This study demonstrates that despite PAH-specific treatments, the reduction in PVR was only modest (−12%) and mPAP generally remained unchanged. The finding that PAPs do not normalize on treatment has been shown in prior studies, including a large cohort of epoprostenoltreated patients.3 Thus, our current practice goal is to optimize cardiac output (CO), recognizing that treatments will generally have a greater impact in reducing PVR than in reducing PAP. Improving CI and reducing PVR have been major goals in utilizing combination treatments, with epoprostenol usually considered as the “gold standard” in supporting RV function.

However, as this most recent cMRI study has shown, PVR is not a reliable marker of RV function.
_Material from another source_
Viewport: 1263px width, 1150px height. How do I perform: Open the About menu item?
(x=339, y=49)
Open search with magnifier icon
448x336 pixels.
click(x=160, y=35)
The authors made several key observations: decreasing PVR via augmenting CO does not change the source of the wall stress on the RV, namely the elevated pulmonary pressure. Second, therapies that increase CI without reducing PAP may just force the RV to work harder, not necessarily smarter. Finally, this study clearly demonstrated that RV ejection fraction (RVEF) obtained at baseline is a better predictor of mortality than PVR, and that changes in RVEF on treatment predicted long-term survival while changes in PVR did not. Patients with high RVEF did better, regardless of PVR, while those with low RVEF did poorly.
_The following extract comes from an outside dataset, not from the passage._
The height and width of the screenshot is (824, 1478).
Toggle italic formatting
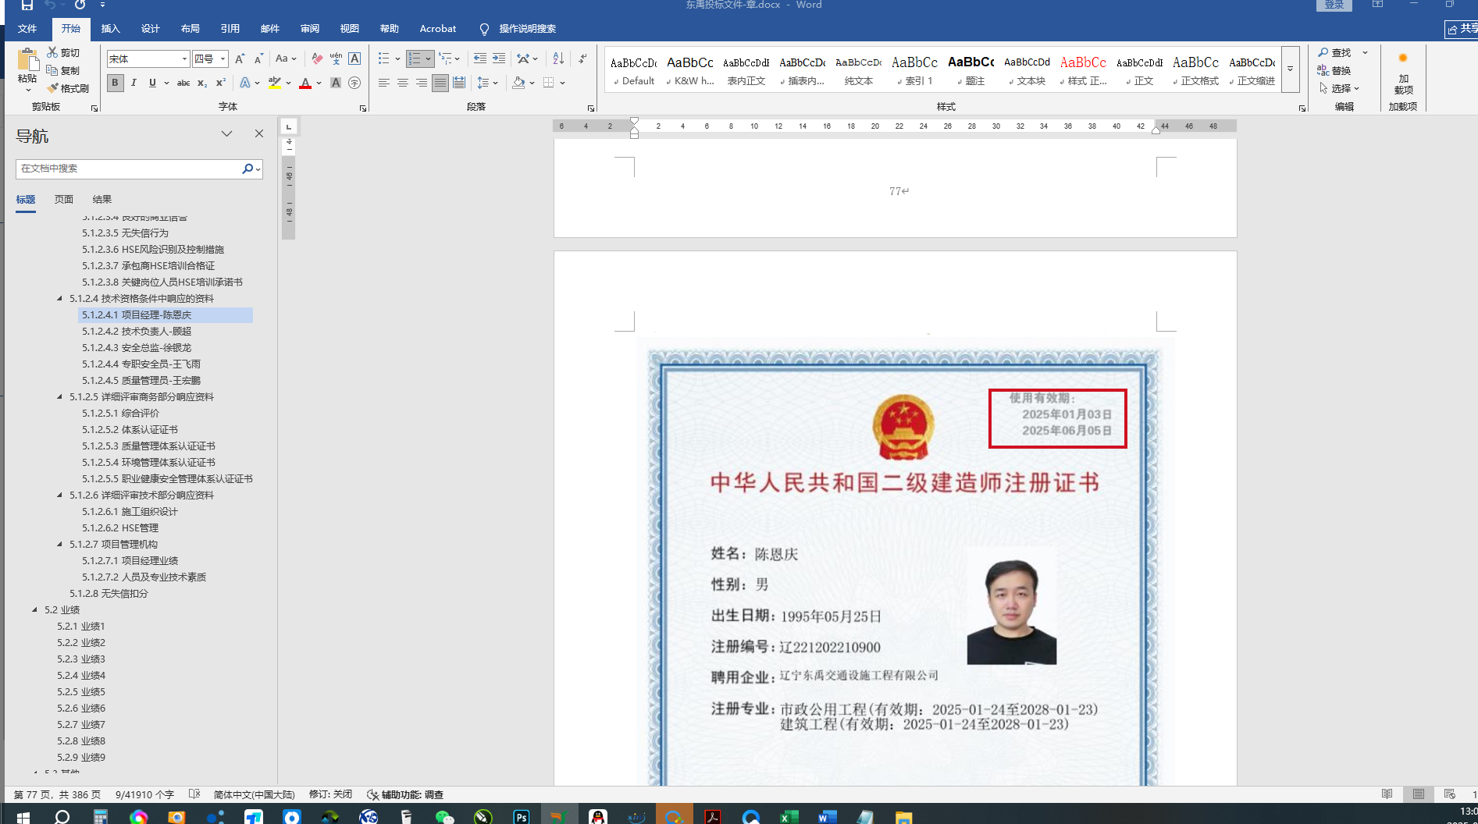click(x=134, y=83)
This study provides compelling data for a shift in thinking that has recently begun among many experts. It has already been recommended that we should use stroke volume as a surrogate of RV function since CO is influenced by heart rate. These data reinforce what we have learned from left ventricular (LV) systolic heart failure: therapies that aim to increase CI can result in detrimental outcome. In fact, there is considerable degree of parallel between this study and the management of patients with LV systolic heart failure—for one, the LV ejection fraction (LVEF) is one of the major determinants in listing for cardiac transplantation. Due to the difficulty in obtaining reliable and reproducible RVEF, we have not previously been able to assess the prognostic importance of this measurement. The Dutch study now demonstrates that EF is a key prognostic factor for RV, as in LV.

Finally, this study attempts to shed some light on a common clinical conundrum in PAH: the variability in response to treatment among patients. van de Veerdonk and colleagues report that 25% of the patients progressed to RV failure despite decrease in PVR with PAH-specific therapies. Two important questions remain: “How can we identify these refractory patients?” and further “Can we change this trajectory by proactively treating them more aggressively at the time of diagnosis?” The authors discuss potential mechanisms, including genetic differences in RV adaptation to pressure overload. In the final analysis, the study underscores the major weakness of our current medical regimen: we cannot normalize PAP.

Although it is not practical or feasible to obtain cMRI in all PAH patients, it is critical to recognize the importance of RVEF as a predictor of outcome, independent of changes in PVR. We need to remember the benefit of normalizing the PAPs as we evaluate our treatment efficacy in individual patients and ask the question: “How hard is that RV working?” That single question may help to better triage which patient should be evaluated for lung transplant sooner rather than later.